YOUR ASSIGNMENT:
Only these lines of the data below are wanted: the one with "Given: Expand 国土交通省について menu", the one with "The height and width of the screenshot is (644, 1267).", and any lines between them, each repeated exactly.

Collected data entries:
········
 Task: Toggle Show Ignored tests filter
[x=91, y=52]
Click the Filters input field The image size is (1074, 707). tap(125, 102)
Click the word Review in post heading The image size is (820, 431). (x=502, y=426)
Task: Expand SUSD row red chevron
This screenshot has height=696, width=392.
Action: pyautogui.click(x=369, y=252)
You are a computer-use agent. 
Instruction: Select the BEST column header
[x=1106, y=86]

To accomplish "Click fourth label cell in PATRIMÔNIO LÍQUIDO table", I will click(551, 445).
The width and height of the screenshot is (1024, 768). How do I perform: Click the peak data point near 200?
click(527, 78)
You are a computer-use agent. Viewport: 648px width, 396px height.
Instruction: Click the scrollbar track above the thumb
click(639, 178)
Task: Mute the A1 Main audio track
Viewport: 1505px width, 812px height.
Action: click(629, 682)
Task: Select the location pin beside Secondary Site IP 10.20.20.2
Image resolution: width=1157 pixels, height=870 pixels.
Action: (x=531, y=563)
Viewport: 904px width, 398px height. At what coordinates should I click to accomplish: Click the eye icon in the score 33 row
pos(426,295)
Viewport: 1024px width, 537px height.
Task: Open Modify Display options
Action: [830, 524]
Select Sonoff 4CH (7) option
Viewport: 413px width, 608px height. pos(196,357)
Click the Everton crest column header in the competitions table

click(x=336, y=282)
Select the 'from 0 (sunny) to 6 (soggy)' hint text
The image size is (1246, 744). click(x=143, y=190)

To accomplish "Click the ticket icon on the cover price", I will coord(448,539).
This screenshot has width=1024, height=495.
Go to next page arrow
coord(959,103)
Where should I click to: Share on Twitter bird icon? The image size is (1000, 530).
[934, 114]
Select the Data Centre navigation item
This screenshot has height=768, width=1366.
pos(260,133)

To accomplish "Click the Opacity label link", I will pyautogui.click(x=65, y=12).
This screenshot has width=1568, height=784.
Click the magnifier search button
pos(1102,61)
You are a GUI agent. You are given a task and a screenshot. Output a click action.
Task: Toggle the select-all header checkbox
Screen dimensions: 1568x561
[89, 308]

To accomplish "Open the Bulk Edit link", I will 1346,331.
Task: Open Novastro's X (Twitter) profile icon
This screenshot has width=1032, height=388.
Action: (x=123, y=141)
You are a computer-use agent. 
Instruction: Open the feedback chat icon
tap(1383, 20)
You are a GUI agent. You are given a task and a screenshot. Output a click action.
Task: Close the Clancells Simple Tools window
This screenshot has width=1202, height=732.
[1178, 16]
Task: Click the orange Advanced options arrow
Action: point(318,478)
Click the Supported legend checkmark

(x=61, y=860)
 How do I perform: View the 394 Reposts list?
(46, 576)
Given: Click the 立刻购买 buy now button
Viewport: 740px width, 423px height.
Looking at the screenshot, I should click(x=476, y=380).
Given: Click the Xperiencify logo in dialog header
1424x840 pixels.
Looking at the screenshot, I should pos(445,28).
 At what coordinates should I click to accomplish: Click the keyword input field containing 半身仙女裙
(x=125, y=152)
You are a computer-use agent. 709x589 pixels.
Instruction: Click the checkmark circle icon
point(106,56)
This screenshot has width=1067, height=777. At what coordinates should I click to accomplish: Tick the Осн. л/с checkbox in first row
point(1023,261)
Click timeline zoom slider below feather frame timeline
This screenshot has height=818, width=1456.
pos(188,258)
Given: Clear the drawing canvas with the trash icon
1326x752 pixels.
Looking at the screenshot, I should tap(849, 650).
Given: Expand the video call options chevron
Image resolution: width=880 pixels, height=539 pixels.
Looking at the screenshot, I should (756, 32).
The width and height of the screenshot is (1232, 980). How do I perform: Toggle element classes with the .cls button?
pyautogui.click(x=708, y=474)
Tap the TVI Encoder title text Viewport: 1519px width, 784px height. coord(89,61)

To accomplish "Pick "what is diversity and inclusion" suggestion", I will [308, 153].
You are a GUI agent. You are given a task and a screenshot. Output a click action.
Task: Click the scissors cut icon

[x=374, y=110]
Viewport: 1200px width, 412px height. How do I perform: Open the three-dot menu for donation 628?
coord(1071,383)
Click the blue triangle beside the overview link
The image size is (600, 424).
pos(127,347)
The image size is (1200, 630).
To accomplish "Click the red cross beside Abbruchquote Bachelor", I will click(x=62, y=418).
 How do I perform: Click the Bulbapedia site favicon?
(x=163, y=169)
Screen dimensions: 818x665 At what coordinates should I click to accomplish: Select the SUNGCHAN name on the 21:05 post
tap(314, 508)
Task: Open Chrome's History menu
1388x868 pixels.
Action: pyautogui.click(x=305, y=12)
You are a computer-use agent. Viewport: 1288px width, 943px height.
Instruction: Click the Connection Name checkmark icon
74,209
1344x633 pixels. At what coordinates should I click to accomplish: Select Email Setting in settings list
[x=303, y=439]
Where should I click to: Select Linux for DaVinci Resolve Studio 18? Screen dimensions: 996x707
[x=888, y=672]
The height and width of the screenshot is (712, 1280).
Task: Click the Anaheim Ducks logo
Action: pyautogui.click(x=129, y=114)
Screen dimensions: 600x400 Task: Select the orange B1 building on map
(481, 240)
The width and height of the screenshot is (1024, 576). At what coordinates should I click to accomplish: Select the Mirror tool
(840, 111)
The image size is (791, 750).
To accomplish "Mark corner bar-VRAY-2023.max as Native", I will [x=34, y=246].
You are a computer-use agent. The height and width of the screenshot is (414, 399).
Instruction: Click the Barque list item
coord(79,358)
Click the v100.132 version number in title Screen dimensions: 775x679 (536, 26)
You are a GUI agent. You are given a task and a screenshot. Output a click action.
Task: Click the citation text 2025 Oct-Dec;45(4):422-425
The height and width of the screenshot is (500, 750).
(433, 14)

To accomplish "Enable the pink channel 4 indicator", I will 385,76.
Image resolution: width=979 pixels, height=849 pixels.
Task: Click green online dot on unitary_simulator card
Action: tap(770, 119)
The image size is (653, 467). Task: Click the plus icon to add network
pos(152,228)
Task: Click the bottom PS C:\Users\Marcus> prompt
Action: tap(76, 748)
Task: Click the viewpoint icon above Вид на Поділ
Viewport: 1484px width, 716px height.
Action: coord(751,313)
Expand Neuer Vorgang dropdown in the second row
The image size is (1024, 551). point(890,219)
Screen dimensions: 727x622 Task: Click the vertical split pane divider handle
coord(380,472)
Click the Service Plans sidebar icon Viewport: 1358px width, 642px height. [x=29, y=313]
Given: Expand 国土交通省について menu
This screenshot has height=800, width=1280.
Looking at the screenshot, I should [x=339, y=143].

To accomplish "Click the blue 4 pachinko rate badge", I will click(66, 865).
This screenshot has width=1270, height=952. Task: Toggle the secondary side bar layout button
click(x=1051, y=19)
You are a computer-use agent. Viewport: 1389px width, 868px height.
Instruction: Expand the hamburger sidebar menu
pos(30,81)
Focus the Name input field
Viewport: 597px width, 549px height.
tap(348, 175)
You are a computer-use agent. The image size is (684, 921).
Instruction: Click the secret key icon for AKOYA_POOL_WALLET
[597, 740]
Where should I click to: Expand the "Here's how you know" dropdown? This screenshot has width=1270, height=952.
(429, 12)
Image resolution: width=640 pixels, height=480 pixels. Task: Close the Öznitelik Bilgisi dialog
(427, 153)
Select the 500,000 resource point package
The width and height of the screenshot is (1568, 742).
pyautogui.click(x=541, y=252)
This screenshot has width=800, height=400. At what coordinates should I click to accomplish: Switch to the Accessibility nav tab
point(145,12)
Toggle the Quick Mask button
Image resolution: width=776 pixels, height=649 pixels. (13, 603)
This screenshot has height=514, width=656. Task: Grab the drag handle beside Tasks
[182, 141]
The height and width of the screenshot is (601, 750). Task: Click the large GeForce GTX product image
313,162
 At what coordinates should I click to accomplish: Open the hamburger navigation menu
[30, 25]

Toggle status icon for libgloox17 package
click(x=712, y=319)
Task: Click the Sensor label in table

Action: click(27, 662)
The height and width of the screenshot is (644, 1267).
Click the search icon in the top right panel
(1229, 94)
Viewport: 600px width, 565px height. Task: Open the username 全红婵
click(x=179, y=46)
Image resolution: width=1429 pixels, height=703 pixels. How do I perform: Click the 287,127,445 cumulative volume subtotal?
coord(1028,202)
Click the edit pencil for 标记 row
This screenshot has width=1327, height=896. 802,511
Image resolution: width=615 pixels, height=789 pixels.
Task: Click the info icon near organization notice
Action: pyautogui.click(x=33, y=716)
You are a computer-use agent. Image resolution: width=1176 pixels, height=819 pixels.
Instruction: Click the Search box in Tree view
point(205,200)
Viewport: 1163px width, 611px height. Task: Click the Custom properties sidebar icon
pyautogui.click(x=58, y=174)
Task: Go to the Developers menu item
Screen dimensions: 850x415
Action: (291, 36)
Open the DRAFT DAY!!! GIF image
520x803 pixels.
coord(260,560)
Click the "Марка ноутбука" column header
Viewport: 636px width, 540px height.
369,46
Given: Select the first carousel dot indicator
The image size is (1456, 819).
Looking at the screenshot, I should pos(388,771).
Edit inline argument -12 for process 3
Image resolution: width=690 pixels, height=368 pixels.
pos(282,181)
········
OUTPUT:
Given: Expand 国土交通省について menu
This screenshot has height=800, width=1280.
Looking at the screenshot, I should [x=339, y=143].

To accomplish "Click the blue 4 pachinko rate badge", I will click(66, 865).
This screenshot has width=1270, height=952. Task: Toggle the secondary side bar layout button
click(x=1051, y=19)
You are a computer-use agent. Viewport: 1389px width, 868px height.
Instruction: Expand the hamburger sidebar menu
pos(30,81)
Focus the Name input field
Viewport: 597px width, 549px height.
tap(348, 175)
You are a computer-use agent. The image size is (684, 921).
Instruction: Click the secret key icon for AKOYA_POOL_WALLET
[597, 740]
Where should I click to: Expand the "Here's how you know" dropdown? This screenshot has width=1270, height=952.
(429, 12)
Image resolution: width=640 pixels, height=480 pixels. Task: Close the Öznitelik Bilgisi dialog
(427, 153)
Select the 500,000 resource point package
The width and height of the screenshot is (1568, 742).
pyautogui.click(x=541, y=252)
This screenshot has width=800, height=400. At what coordinates should I click to accomplish: Switch to the Accessibility nav tab
point(145,12)
Toggle the Quick Mask button
Image resolution: width=776 pixels, height=649 pixels. (13, 603)
This screenshot has height=514, width=656. Task: Grab the drag handle beside Tasks
[182, 141]
The height and width of the screenshot is (601, 750). Task: Click the large GeForce GTX product image
313,162
 At what coordinates should I click to accomplish: Open the hamburger navigation menu
[30, 25]

Toggle status icon for libgloox17 package
click(x=712, y=319)
Task: Click the Sensor label in table

Action: click(27, 662)
The height and width of the screenshot is (644, 1267).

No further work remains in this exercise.